# Lecture 13

## Recurrent Neural Networks - Contextualized Word Representations (ELMo)

### Sequence Modeling with Neural Networks
* Many NLP tasks require models of sequences (language models, text classification, sentiment analysis, POS tagging, machine translation)
    * Cannot use bag-of-words or one-hot vector representation, because sequence (order) is important
* Recurrent Neural Networks take the **entire** history into account

### Basic Recurrent Neural Network (RNN)
* Basic idea: hidden layer represents a state, state representation is fed back into the function R
* Weights are shared across all time steps
* The output at step *i* depends on all previous steps
![image.png](attachment:image.png)


* Apply the RNN to an input sequence
* Ignore all outputs except for $y_n$
* Feed $y_n$ into a feed forward neural network to predict

### Backpropagation Through Time (BTT)
* During the forward pass, create copies of the RNN unit for each time step, but share the same weight vector
* Forward pass: apply RNN to sequence of words, then take the output and feed this output ($y_n$) into a feed forward neural network to predict an outcome, then backpropagate the loss through the sequence of RNNs
![image.png](attachment:image.png)

### Vanishing Gradient Problem
* The function computed by the network looks like this:
$$
\begin{align}
s_3 &= R(s_2, x_3) \\
    &= R(R(s_1, x_2), x_3) \\
    &= R(R(R(s_0, x_1), x_2), x_3)
\end{align}
$$

where the unfolded version of the netweork is a very deep feed-forward neural network

* Because the gradients are multiplied as they propagate back through the network, partial derivatives < 1 become smaller and smaller

### LSTM 
* **Long Short-Term Memory** is a popular solution to the Vanishing Gradient problem
* Split a state vector into half: "memory cell" c and working memory "h"
* "gates" decide how much of the input to add to the memory, and how much of the current memory to forget

### Common Usage Patterns 
* RNNs have many practical applications:
    * Acceptor / Encoder
    * Transducer
        * Transducer as Generaor
        * Conditioned Transduction
        * Encoder / Decoder models

### Acceptor
* Read in a sequence of words, apply to recurrent neural network, and use RNN to compute a sequence encoding
* Use representation / encoding in some other task
* Examples: sentiment analysis (single output for sequence of words)
![image.png](attachment:image.png)

### Transducer
* One output for each input (time step)
* During training, loss for each time step is combined
* Examples: language modeling, POS tagging (output required for each input)

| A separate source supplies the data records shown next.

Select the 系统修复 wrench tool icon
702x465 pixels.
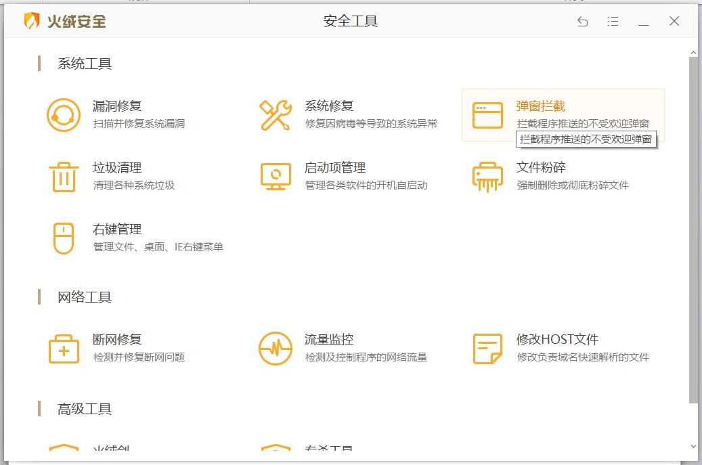pos(273,113)
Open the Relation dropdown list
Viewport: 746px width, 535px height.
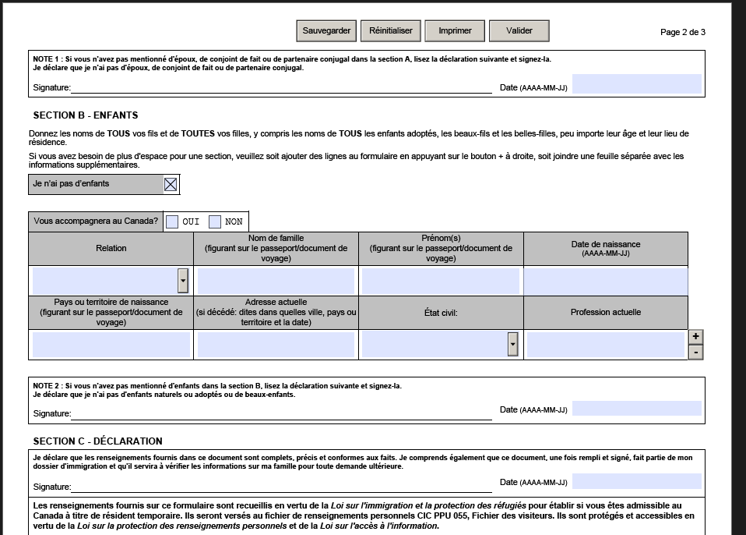coord(183,280)
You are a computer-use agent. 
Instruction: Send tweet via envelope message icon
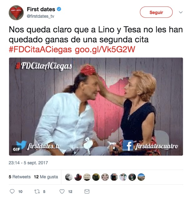[x=87, y=191]
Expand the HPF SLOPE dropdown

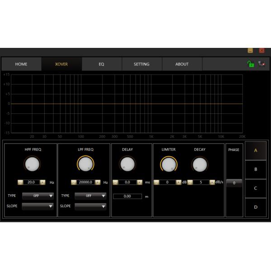click(37, 206)
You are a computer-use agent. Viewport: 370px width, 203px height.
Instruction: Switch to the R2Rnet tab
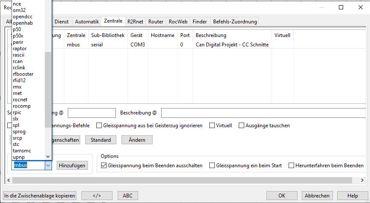tap(135, 21)
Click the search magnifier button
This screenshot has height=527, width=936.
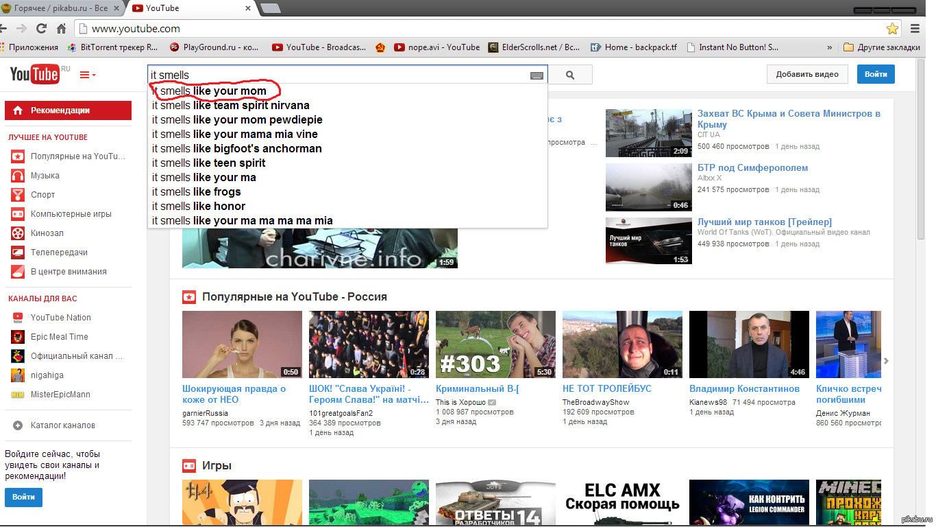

![image.png](attachment:image.png)

### RNN Language Model
* Using RNNs, we can get rid of the Markov assumption and directly compute the probability of a label given the entire history $P(w_i | w_1, ..., w_{i - 1})$ (rather than conditioning on the previous step)

![image.png](attachment:image.png)


* To compute the probability of a sequence/sentence, combine all the probabilities of $w_1, ..., w_n$ by multiplying

### Generator
* Transducer used for Generation: (instead of computing the probability of a sequence, generate a sequence by sampling and finding the words with the highest probability) 
![image.png](attachment:image.png)


* Applications: language generation, MT
* Typically trained like a regular transducer on the target output in each step 

### Bi-directional RNN (biRNN)
* Regular RNN computes the output as a function of the left input context: $y_i = RNN(x_1, ..., x_i)$

* biRNN computes two hidden states for each input, by looking at the left input context and the right input context
$$y_i = RNN_f(x_1, ..., x_i); RNN_b (x_n, ..., x_i) $$

### Unsupervised Pre-Training
* Most NLP tasks depend on annotated training data, which is scarce and expensive to create
* Idea: train a model on some unsupervised task (ex. language modeling) on large amounts of data, and then **transfer** the model parameters to another task
* In NLP, specifically, transfer the component that computes dense representations of text (words or sentences)
* Pre-trained model parameters may be **fine-tuned** on specific supervised tasks

### ELMo (Embeddings from Language Models)
* Use ELMo to create word embeddings that represent both a word an its surrounding context
* Conventional pre-trained embeddings (word2vec) do not take context into account -- however, RNN can encode contexts of arbitrary length
* Idea: pre-train a stacked biRNN language model
    * Compute word representations as a combination of the stacked layer outputs
* For some NLP task:
    * Apply pre-trained biRNN to input to obtain ELMo representations
    * Concatenate ELMo representation with regular input vector

### ELMo Representations
* For each input token $k$, each biRNN layer $j$ outputs a representation
* A representation for the token $k$ based on the tokens to the left is output, and combined with a representation for the token $k$ based on the tokens to the right (bidirectional)
* Bidirectional token representation is created and used

### Applying ELMo to NLP Applications
* Assume the input to many NLP applications is a sentence $t_1, ..., t_n$ and the model uses some task specific projection $x_1, ..., x_n$
* Run biRNN over the input to obtain:
$$ ELMo_1, ..., ELMo_n
$$
* Then, use ELMo representations in the model